Menurut Mahendra, sejumlah negara di dunia mengambil kebijakan yang beragam dalam merespon tingginya ketidakpastian pada perekonomian dan pasar keuangan global. Di Amerika Serikat (AS) misalnya, Federal Reserve (the Fed) menahan kenaikan suku bunga kebijakan seiring mulai meredanya tekanan inflasi. Namun, dengan masih ketatnya pasar tenaga kerja di tengah kinerja perekonomian yang di atas ekspektasi, the Fed mensinyalkan masih akan ada kenaikan suku bunga di tahun ini.
Kebijakan untuk menaikkan suku bunga, lanjut dia, juga ditempuh oleh bank sentral Eropa. Itu lantaran tingkat inflasi di beberapa negara Eropa yang persisten tinggi. Di Tiongkok, pemerintah dan bank sentral mengeluarkan stimulus dan menurunkan suku bunga untuk mendorong pertumbuhan ekonomi yang terus melemah.
Di domestik, kinerja perekonomian nasional terpantau positif dengan tekanan inflasi mereda dan kembali ke rentang target Bank Indonesia. Pada Juni 2023, inflasi Indonesia tercatat 3,52%, turun dari Mei 2023 sebesar 4,00%. ”Selain itu, optimisme konsumen meningkat dan kinerja sektor riil juga terpantau positif. Neraca perdagangan, di tengah penurunan pelemahan harga komoditas utama ekspor Indonesia, juga mencatatkan surplus di Mei 2023,” bebernya.

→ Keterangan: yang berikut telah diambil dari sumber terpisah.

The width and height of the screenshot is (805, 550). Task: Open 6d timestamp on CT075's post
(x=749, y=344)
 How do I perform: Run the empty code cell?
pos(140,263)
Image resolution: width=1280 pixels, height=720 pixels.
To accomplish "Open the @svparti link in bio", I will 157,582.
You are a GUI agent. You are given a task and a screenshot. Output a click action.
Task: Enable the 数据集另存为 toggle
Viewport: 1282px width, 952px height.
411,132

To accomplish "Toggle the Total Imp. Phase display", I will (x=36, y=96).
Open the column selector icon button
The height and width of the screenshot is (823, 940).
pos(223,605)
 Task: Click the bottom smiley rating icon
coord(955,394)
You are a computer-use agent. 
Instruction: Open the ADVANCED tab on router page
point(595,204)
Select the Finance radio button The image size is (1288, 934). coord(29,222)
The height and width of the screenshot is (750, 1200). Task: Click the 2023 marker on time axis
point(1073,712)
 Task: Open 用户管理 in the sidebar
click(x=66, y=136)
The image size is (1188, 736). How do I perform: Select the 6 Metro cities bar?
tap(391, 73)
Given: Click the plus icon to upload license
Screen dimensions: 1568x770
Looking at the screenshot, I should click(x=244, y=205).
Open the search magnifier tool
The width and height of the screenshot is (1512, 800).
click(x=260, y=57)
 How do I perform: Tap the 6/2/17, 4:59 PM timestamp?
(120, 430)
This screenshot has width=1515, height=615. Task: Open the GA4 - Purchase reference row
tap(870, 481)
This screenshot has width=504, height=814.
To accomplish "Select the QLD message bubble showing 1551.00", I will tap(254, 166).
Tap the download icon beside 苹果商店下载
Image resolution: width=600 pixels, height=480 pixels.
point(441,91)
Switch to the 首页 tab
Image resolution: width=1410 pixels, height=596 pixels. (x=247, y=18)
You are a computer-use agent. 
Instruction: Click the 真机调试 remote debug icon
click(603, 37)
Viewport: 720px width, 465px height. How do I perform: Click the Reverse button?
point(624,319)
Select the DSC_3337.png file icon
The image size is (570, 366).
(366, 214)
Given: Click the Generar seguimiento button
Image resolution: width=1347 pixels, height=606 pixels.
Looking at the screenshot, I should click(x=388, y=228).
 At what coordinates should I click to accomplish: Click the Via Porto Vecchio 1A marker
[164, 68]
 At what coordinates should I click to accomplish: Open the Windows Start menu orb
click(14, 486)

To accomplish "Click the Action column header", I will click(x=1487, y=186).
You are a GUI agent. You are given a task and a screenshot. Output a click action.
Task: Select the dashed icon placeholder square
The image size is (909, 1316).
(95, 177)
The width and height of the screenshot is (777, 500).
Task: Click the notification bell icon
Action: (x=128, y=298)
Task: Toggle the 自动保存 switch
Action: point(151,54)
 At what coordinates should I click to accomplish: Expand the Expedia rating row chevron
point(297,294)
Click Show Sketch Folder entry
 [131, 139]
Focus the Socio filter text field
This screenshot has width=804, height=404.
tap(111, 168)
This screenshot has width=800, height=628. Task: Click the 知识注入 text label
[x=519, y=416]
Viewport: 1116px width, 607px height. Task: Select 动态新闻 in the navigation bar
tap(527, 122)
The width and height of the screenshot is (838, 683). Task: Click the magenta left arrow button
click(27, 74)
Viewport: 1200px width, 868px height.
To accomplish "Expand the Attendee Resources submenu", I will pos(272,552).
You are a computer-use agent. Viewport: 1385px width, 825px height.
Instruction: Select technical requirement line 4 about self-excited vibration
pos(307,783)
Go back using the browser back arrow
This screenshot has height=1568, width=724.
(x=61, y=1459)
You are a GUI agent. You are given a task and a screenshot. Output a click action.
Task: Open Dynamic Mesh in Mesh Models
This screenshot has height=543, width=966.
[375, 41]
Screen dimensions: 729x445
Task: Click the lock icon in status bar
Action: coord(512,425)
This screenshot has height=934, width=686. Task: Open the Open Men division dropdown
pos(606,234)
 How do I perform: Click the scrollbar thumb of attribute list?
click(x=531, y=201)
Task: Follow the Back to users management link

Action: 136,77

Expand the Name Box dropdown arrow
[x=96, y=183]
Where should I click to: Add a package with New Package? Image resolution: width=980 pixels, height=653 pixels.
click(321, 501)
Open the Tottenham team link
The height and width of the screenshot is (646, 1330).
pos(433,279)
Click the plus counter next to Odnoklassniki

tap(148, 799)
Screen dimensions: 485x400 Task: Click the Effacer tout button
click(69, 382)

OJK menilai, kinerja perekonomian nasional relatif lebih baik dibandingkan negara-negara lain/peers. Ini didukung oleh resiliensi sektor keuangan, sebagaimana rilis laporan Article IV Consultation oleh IMF. Kinerja positif perekonomian turut didukung oleh stabilitas sistem keuangan yang solid.
Hasil Global Bank Stress Test IMF menunjukkan dalam skenario ekonomi memburuk, stabilitas sistem keuangan Indonesia tetap dapat terjaga baik dengan buffer permodalan dan likuiditas perbankan yang dimiliki diperkirakan mampu menyerap risiko yang muncul.
Sejalan dengan pemulihan ekonomi yang terus berlangsung, kinerja korporasi turut terangkat. Asesmen OJK sampai dengan kuartal pertama 2023 menunjukkan jumlah korporasi dalam tekanan, yang sempat meningkat selama pandemi dan bahkan meninggalkan scarring effect yang cukup dalam untuk beberapa sektor, terus menurun.
”OJK mendukung transisi yang baik (smooth) dari era pandemi dengan melakukan normalisasi kebijakan secara bertahap (targeted) sehingga tidak menimbulkan guncangan (cliff effect). Kebijakan ini akan ditempuh secara terukur sehingga tidak menimbulkan moral hazard,” tutur Mahendra.
OJK, lanjut dia, juga telah meminta perbankan dan perusahaan pembiayaan untuk terus membentuk pencadangan yang memadai untuk mengantisipasi berbagai ketidakpastian yang bersumber dari perekonomian global ke depan.